* [Your goal]:
Return only the lines of the listing below that run from the line with "[What is a Platform" through the line with "[YouTube] (215, 2477)", both ends included, exactly as written.

* [Material provided]:
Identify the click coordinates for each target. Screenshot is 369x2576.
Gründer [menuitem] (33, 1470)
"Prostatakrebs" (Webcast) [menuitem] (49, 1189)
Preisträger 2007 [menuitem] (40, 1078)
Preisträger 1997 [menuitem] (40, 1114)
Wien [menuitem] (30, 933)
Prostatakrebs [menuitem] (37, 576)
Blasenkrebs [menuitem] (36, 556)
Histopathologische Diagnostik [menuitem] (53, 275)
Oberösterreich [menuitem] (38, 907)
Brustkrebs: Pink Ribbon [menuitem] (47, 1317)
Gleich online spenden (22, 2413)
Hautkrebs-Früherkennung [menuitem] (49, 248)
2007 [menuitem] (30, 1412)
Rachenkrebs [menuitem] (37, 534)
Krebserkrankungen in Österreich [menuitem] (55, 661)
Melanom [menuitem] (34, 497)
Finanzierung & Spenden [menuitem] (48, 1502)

* * *

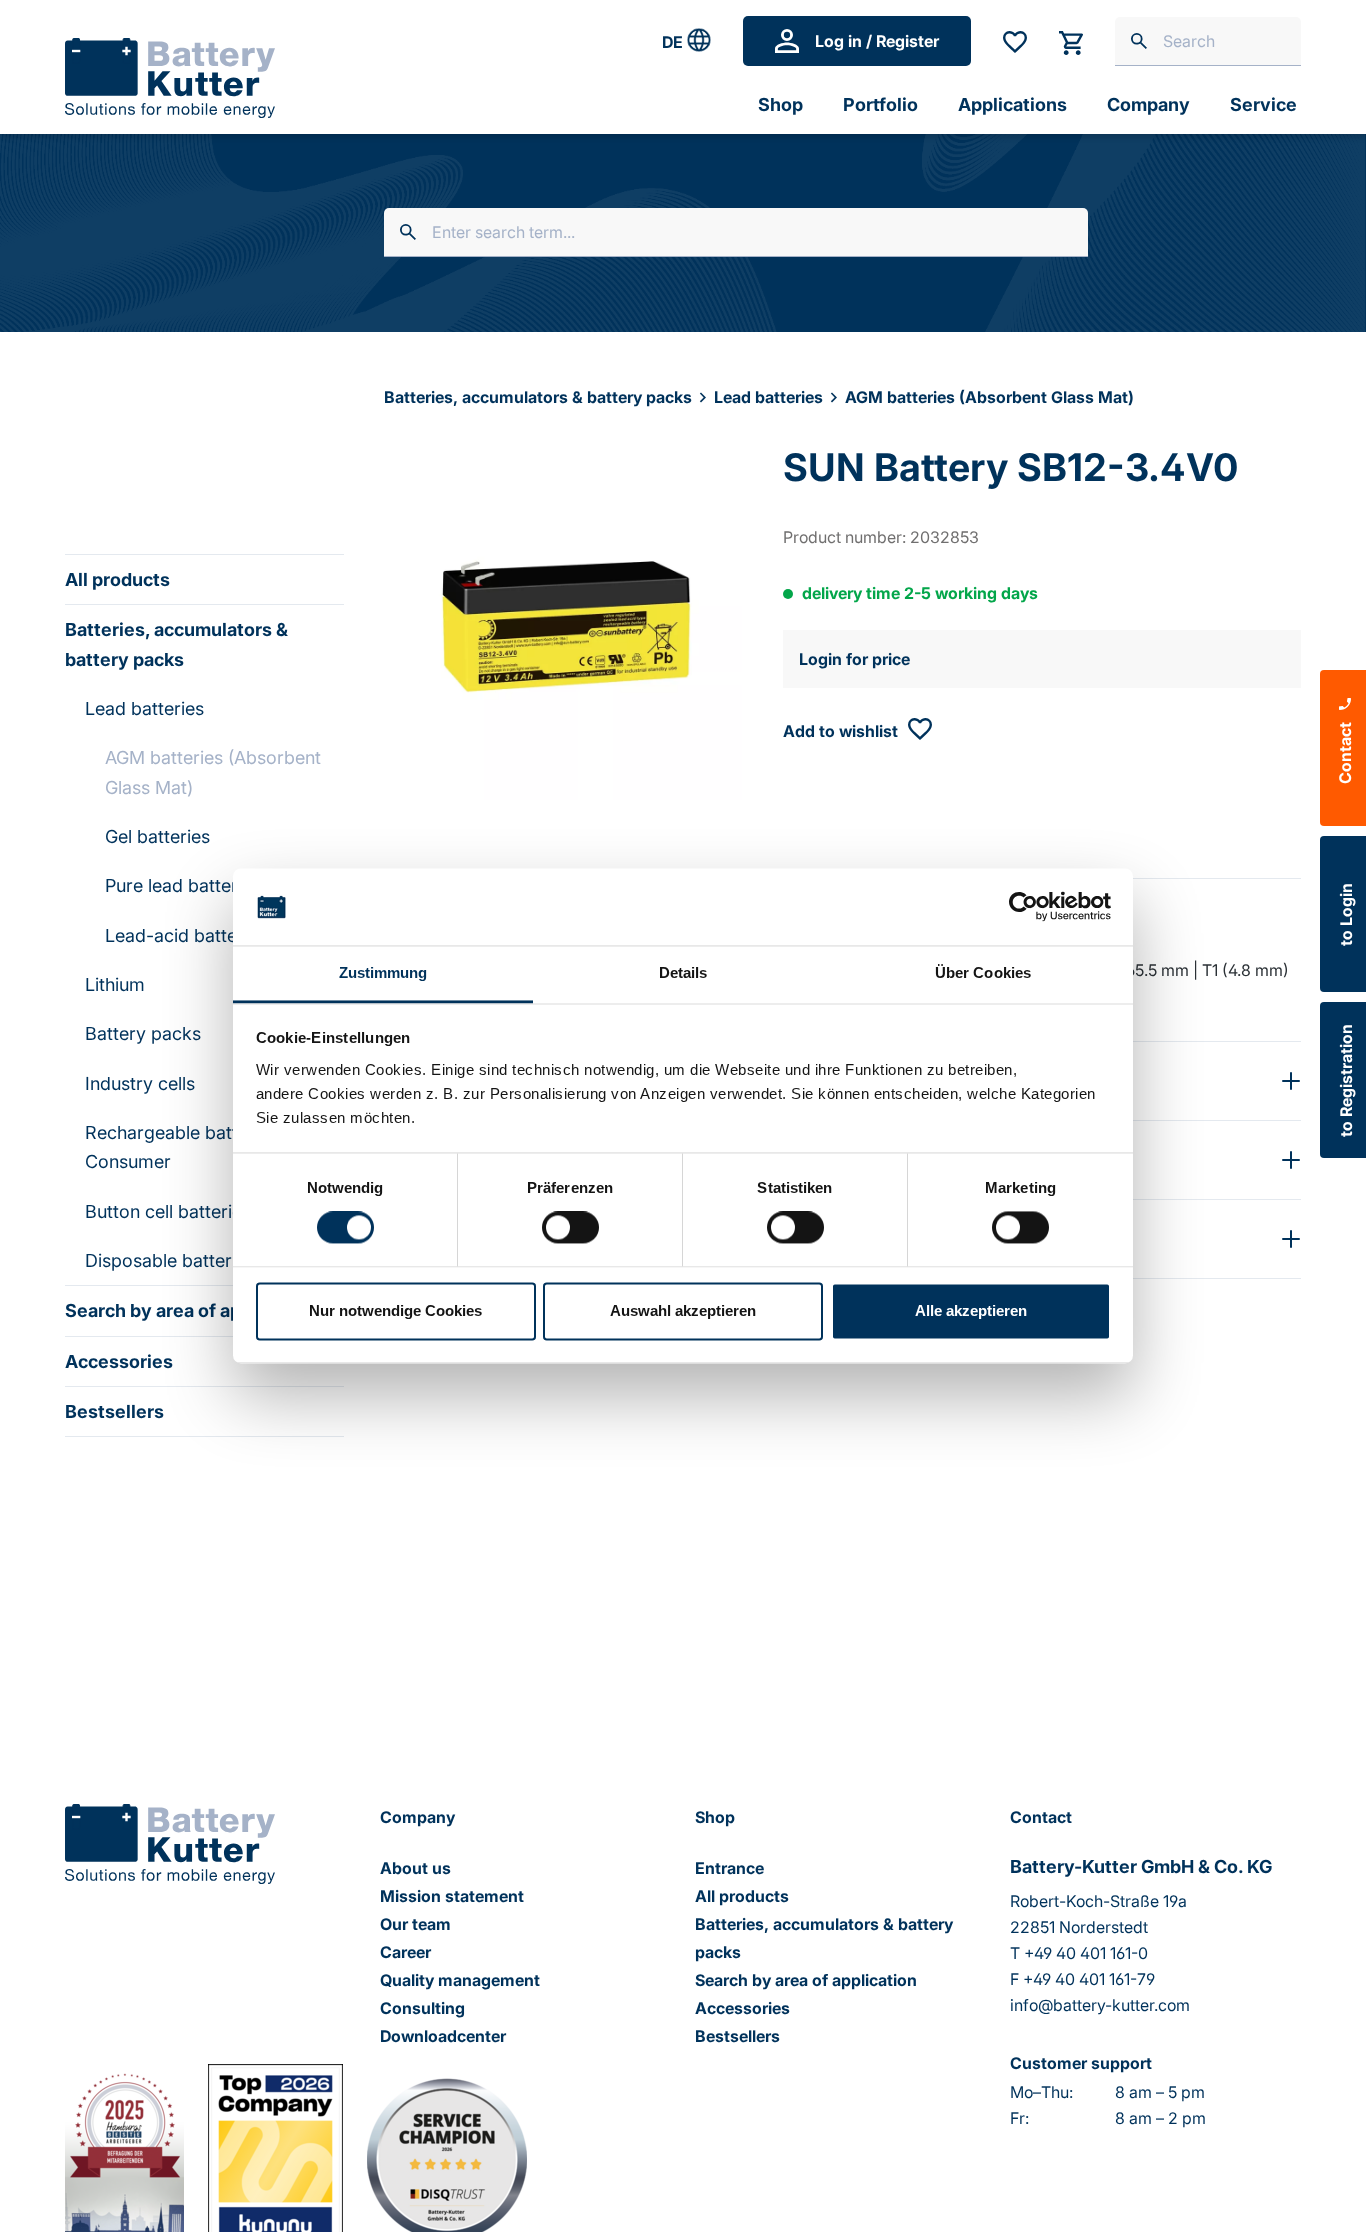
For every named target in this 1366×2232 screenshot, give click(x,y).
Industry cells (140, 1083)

...

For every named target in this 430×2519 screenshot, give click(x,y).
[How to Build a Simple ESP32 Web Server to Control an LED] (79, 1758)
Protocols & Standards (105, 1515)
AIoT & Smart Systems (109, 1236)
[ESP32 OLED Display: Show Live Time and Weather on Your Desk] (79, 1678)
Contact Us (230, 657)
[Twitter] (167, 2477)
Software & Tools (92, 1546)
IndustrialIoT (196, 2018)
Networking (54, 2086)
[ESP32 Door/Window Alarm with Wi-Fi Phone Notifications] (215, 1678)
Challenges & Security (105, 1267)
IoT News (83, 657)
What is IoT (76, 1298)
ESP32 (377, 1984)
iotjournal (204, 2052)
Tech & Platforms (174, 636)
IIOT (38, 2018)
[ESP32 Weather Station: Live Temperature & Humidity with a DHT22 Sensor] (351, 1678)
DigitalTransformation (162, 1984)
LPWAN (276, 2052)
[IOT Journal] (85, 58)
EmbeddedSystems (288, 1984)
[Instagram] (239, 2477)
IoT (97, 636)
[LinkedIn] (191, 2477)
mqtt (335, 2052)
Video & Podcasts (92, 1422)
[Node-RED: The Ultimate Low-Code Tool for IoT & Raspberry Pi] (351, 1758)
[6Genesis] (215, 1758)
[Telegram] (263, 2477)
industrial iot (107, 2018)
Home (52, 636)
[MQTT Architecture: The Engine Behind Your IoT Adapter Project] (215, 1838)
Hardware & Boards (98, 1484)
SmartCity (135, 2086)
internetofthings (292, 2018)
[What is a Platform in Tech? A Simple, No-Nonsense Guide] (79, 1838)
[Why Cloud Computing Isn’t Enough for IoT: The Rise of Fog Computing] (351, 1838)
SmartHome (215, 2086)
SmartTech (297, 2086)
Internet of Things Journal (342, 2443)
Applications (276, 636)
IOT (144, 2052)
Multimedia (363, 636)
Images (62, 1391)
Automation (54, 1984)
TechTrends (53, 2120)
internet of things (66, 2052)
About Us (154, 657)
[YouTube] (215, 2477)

* [Task response]:
[What is a Platform in Tech? A Simple, No-Nonsense Guide] (79, 1838)
[Why Cloud Computing Isn’t Enough for IoT: The Rise of Fog Computing] (351, 1838)
SmartHome (215, 2086)
SmartTech (297, 2086)
Internet of Things Journal (342, 2443)
Applications (276, 636)
IOT (144, 2052)
Multimedia (363, 636)
Images (62, 1391)
Automation (54, 1984)
TechTrends (53, 2120)
internet of things (66, 2052)
About Us (154, 657)
[YouTube] (215, 2477)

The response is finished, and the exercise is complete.